As would be expected, political leaders from big tribes in Kenya were the first to protest the 2019 Census results released by the Kenya National Bureau of Statistics (KNBS) owing to the resource allocation and political ramifications that the statistics bode for this country.
The results show that Kenya has a population of 47.5 million Kenyans. Males constitute 23.5 million of that number while females constitute 24 million of the population while intersex people add 1,524 people to that number.
Census results are also key as the Independent Electoral and Boundaries Commission (IEBC) relies on this data to draw boundaries while the Commission on Revenue Allocation (CRA) uses the data to allocate revenue to the counties.
Meru Governor counterpart Kiraitu Murungi and his Tharaka Nithi counterpart Muthomi Njuki were the first to voice their concerns with the results. Traditionally, Meru and Tharaka Nithi are strongholds of presidential candidates from Central Kenya and politicians from the vote-rich region use that as a bargaining tool to advance their political interests.
“We even alerted the county commissioner who wrote to KNBS. We were told the mistake would be rectified so we cannot accept the 1.5 million as the actual population of Meru County. If they don’t correct it we will go to court,” Mr. Murungi said.
Njuki also threatened to move to court to challenge the “bogus” results.
Nyeri Governor Mutahi Kahiga also disputed the results terming them inaccurate but gave KNBS the benefit of the doubt saying that the results were “more accurate” than the “doctored” 2009 census results.
“Our minds are still fresh with the manipulation that occurred then,” said the Governor.
Politicians from Central Kenya have in the last six years faulted the formula used by CRA to allocate funds to the counties saying that some “small” counties were receiving more money than they ought to.

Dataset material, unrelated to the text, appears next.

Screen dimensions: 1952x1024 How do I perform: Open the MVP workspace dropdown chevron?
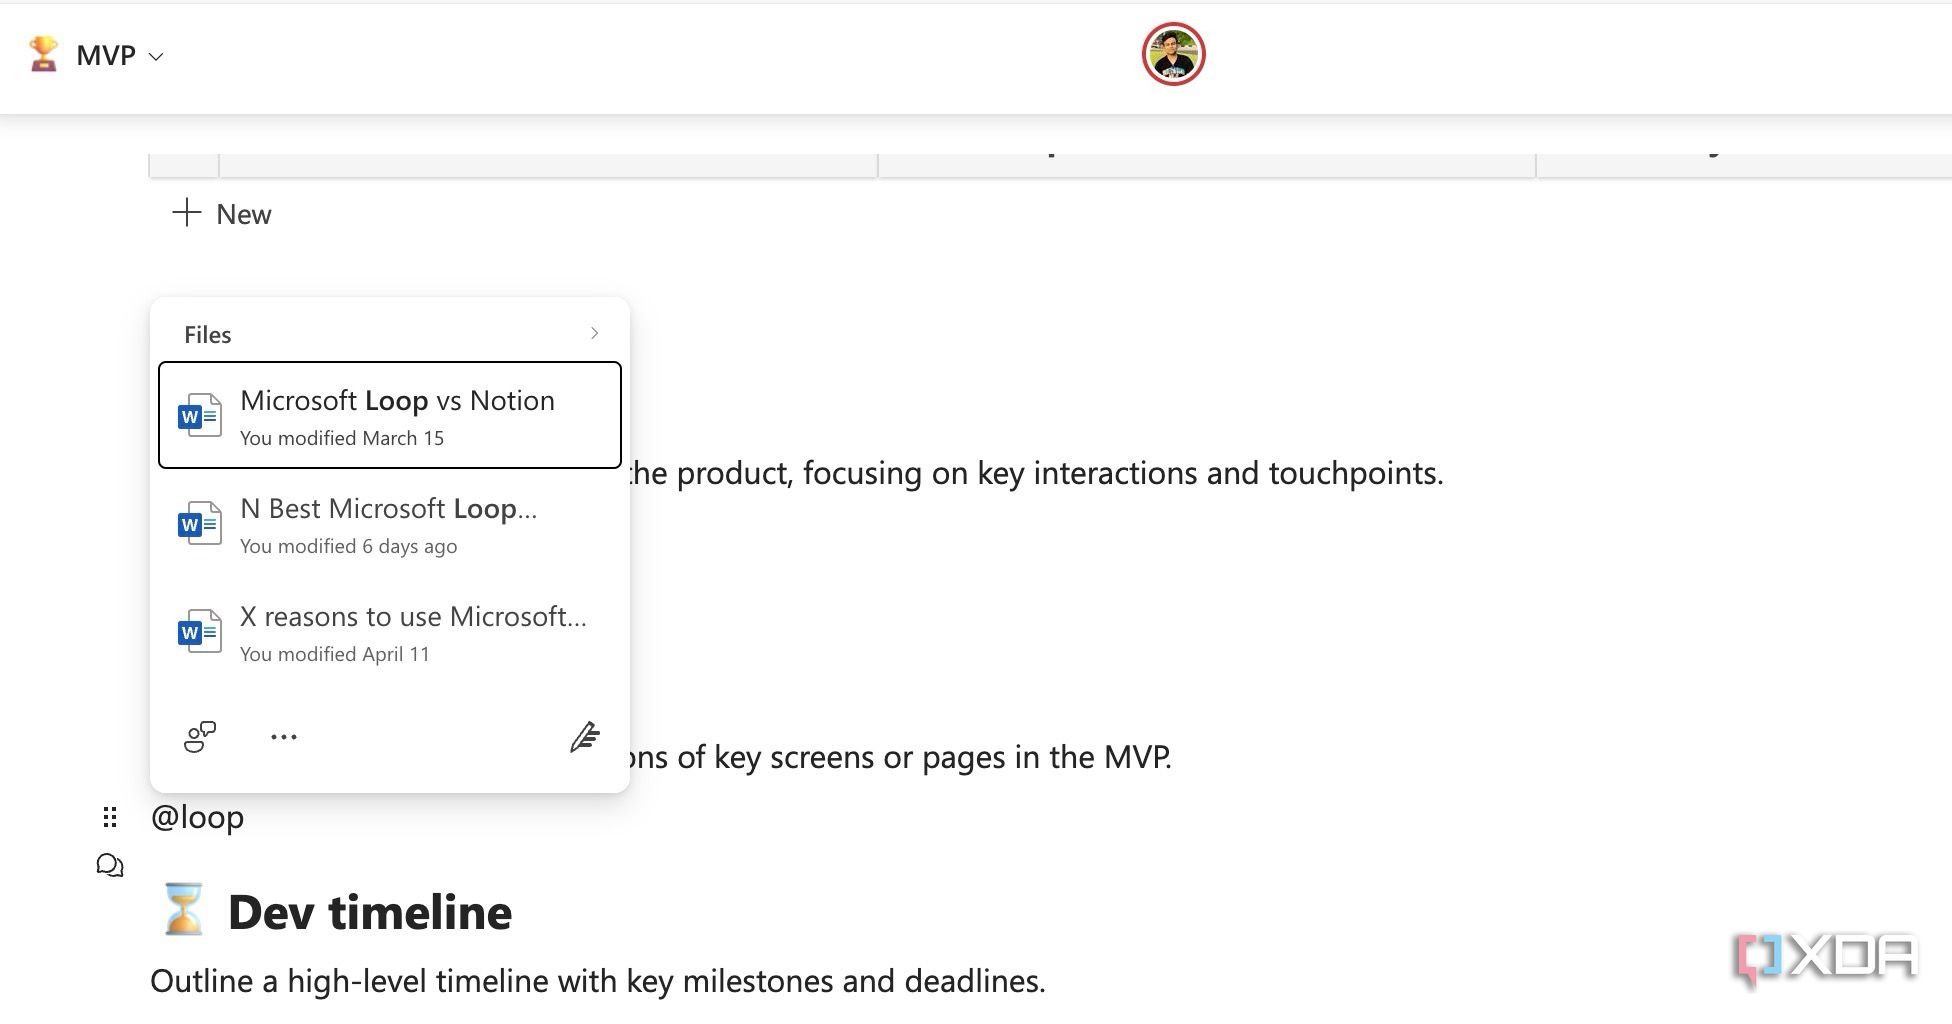(x=156, y=57)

The results may also affect the future of Lamu County especially if the Building Bridges Initiative (BBI) recommends the merging of some counties. Lamu is home to only 143,930 people.
The census results have a direct impact on the outcome of the 2022 presidential election hence the push and shove by politicians.
In the 2017 presidential election as well as the repeat presidential election, President Kenyatta had huge support in Central Kenya, Rift Valley, North Eastern while Orange Democratic Movement (ODM) leader Raila Odinga was backed by Kenyans in Western, Nyanza, Coast and Eastern.
Analysis of the census results by Business Today shows that Jubilee strongholds including Central Kenya (8.1 million), North Eastern (3.2 million) and Rift Valley (8.7 million) have a population of 20, 134, 397.
National Super Alliance (NASA) strongholds including Western Region (6 million), Nyanza (6.2 million), Coast (4.3 million) and Eastern (3.5 million) have a total population of 20,157,009.
The census results are likely to worry a potential presidential candidate from Central Kenya. Despite the popular misconception that Tharaka Nithi has a massive population, the area has a small population of 393,177, the fourth-lowest in the country.
There are various factors to consider in an election, for instance, Jubilee made inroads in Kisii and Nyamira in the 2017 presidential poll as well as the repeat presidential poll but if an election were held today based on these numbers, the election would go down to the wire, possibly into a re-run where the candidate with the overall majority would win
The BBI taskforce is expected to hand its report to President Kenyatta and Raila imminently, its recommendations may have far-reaching implications on the 2022 election and the system of political governance.
Census results released on Monday are central to political and economic planning heading to 2022.